Schultz is the son of two educators, and he had participated in higher education in several other settings before; He had studied at Northern Virginia Community College, and finished a certification in paralegal studies through Adams State University while he was in prison (He told DCist/WAMU he used those skills to help as many as 200 people start the process of petitioning for compassionate release while he was incarcerated).

But, Schultz said, “the Pivot program is different because … they put you in this network where you’re guaranteed to succeed. Not only do they give you the tools and teach you, but they’ll coach you just with life issues that you might be having.”
Schultz said that he called his advisor to talk through personal issues, and she would pick up the phone, even on weekends.
Schultz said he also developed another key relationship with Finley, his fellow cohort member.
“I know that we’re like family,” said Schultz. “We’ve just really been a support system for each other through the whole program … that relationship has just been a real blessing and a strength.”
Jeanine Turner, a Georgetown professor who teaches in the Communication, Culture, and Technology department and the business school, was one of the Pivot Program’s faculty members this year. During her speech at last week’s ceremony, she spoke through tears about what her relationships with students meant—and what they had gone through.
“Several students had to deal with the challenge of homelessness while simultaneously navigating school and getting their homework in each week,” said Turner. “The most recent group of graduates has to manage the challenge of a pandemic, a very divisive political year, and online classes. On January 6, my first day with the students, we were online at 4 o’clock while the Capitol was under attack, and the fellows were engaged and contributing in a thoughtful way to our conversation about conflict and the danger of stereotypes and the tragedy that can come from misunderstanding.”
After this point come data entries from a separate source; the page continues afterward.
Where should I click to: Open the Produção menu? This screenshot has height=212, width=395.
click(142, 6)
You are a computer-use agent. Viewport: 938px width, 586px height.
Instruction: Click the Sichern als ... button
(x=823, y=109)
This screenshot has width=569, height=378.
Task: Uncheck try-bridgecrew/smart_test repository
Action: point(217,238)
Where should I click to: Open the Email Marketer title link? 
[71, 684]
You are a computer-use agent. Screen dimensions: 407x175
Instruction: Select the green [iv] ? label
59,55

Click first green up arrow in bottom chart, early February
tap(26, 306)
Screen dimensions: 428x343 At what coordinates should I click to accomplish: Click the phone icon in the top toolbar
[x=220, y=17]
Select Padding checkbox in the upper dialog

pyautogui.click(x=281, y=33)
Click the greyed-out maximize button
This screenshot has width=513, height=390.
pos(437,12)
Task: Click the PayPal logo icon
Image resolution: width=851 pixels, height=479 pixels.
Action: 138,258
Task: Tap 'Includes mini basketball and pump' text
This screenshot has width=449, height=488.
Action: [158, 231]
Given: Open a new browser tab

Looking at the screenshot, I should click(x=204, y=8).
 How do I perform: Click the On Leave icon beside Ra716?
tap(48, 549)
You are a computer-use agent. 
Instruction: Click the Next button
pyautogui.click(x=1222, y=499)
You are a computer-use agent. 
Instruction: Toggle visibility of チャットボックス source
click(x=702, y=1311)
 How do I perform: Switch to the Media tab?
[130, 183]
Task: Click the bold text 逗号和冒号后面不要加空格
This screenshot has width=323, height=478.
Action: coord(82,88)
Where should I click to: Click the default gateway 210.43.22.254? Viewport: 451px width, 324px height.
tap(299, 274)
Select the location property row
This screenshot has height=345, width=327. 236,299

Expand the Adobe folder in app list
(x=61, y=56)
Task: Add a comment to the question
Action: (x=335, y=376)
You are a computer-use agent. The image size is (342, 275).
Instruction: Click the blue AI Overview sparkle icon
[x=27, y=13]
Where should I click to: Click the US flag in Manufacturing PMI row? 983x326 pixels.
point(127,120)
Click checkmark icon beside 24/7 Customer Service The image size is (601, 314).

Alyssa Lovegrove, the Pivot’s academic director, says the program is designed to avoid the pitfalls of framing the work of education as some kind of “charity”—a word that is often associated with a sense of powerlessness on the behalf of the recipient.
“It’s really about capacity building,” says Lovegrove. “And that is what we can do as a university. That’s the one thing we know—how to develop people, right?”
But even though the capacity of the fellows is apparent, Lovegrove says a big part of her job is
conveying that to potential employers, and trying to expand second chance hiring in the region. She says initially, some employers they approach are reluctant—and others see hiring formerly incarcerated employees as a kind of “charity,” too. But those employers who actually hire formerly incarcerated employees start to see the effort as something completely different.
“Employers who actually do it say … it actually enhances the quality of the workplace,” says Lovegrove. “It conveys to everyone in the organization that the people in the organization really matter, and once you create that sort of culture … everybody’s morale and productivity improves.”
Schultz will finish his internship with the Frederick Douglass Project for Justice in August. He said the political climate he returned to from prison, in combination with the Pivot Program, has given him clarity as he decided what he wanted to do next: stay in the nonprofit world, working to help other formerly incarcerated people navigate their returns home.
“I really want to be able to be there and represent—for not only returning citizens like myself, but as an African-American and a Caucasian individual, since I am biracial,” said Schultz. “It really has just really strengthened my passion for wanting to help people and just try to create a different narrative.”